The underlying disease for which steroid therapy is instituted is often inflammatory or cytokine mediated which may in its own right affect a patient's glycaemic control. Furthermore, a large proportion of our study population was receiving steroid therapy after transplantation. The impact of steroid use in these individuals is confounded by the use of calcineurin inhibitors (particularly tacrolimus) and sirolimus which contribute to the risk of glucose intolerance possibly by suppressing insulin production [13–16, 23–26]. Additional confounding variables that may affect the incidence and cause of steroid-induced diabetes in the cohort who underwent organ transplantation include the transplant itself, hepatitis C virus status befor transplant, and the patient's weight prior to transplantation [13, 18, 26]. In addition, in patients undergoing renal transplantation, pretransplant diabetes may be masked by diminished insulin metabolism associated with kidney dysfunction [13, 25, 26]. The influence of these factors require further investigation.

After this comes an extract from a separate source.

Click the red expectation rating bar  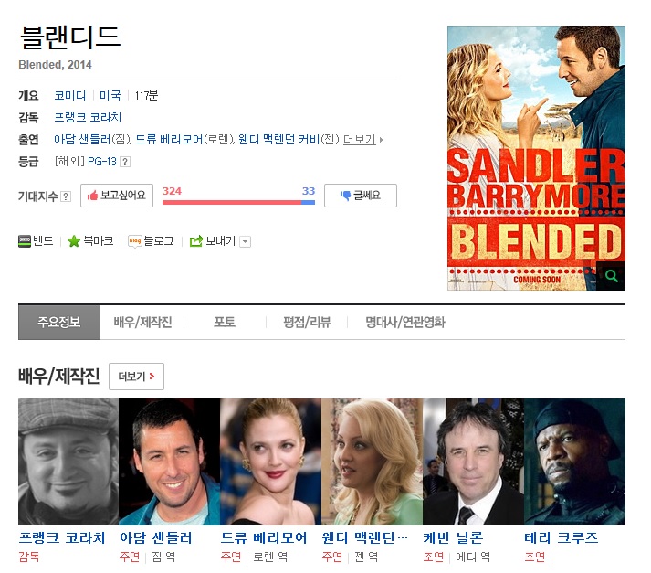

Our study was based on a modest sample size; however the subjects in all three groups were well matched for age, duration of diabetes, HbA1c, gender, and ethnicity. Although, retrospective in analysis, the data on clinical parameters and complications was collected prospectively in the same way for all three groups, according to a standardised clinical protocol [30]. A long-term prospective study to confirm the risk factors, demographic profile, and clinical characteristics that predispose individuals to developing steroid-induced hyperglycaemia will provide further insight into the underlying characteristics and profile of individuals more susceptible to NOSID.